**YOUR TASK:**
Please extract everything from the line containing "Task: Click the Create button" down to the line containing "Action: click(72, 398)", keeping those rows unchanged and leaving out the pictures.

**MATERIALS PROVIDED:**
****************

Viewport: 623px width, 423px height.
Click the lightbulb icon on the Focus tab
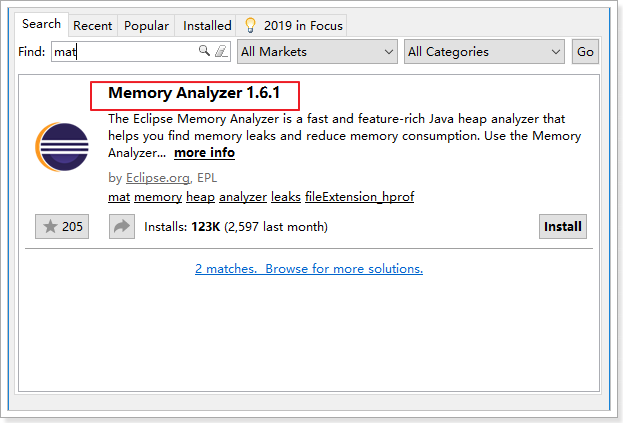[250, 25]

****************

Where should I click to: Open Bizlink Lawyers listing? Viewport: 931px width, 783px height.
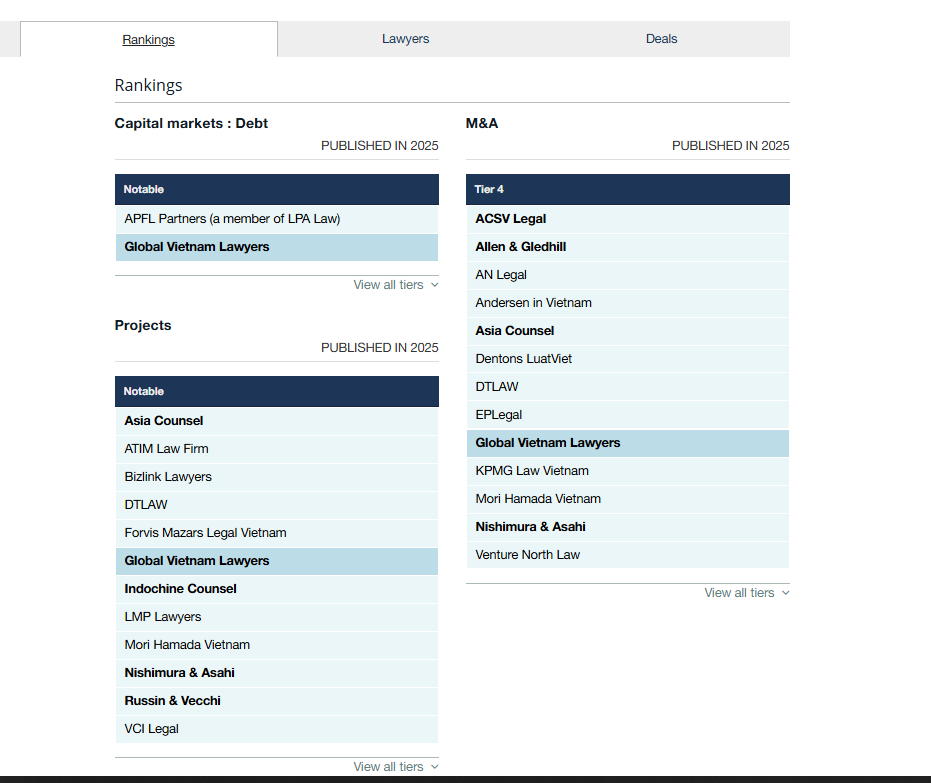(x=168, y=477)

****************

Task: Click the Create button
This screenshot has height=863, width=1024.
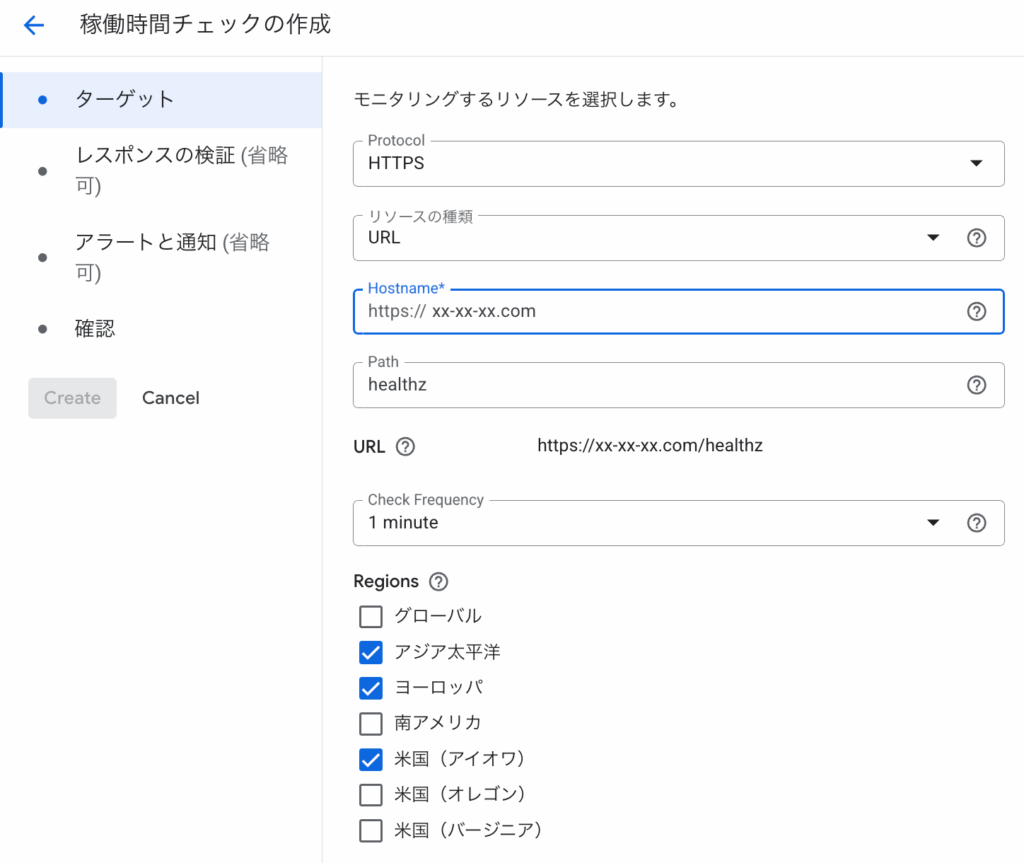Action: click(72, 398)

****************

**COMPLETED EXERCISE:**
Task: Click the Create button
This screenshot has height=863, width=1024.
Action: click(72, 398)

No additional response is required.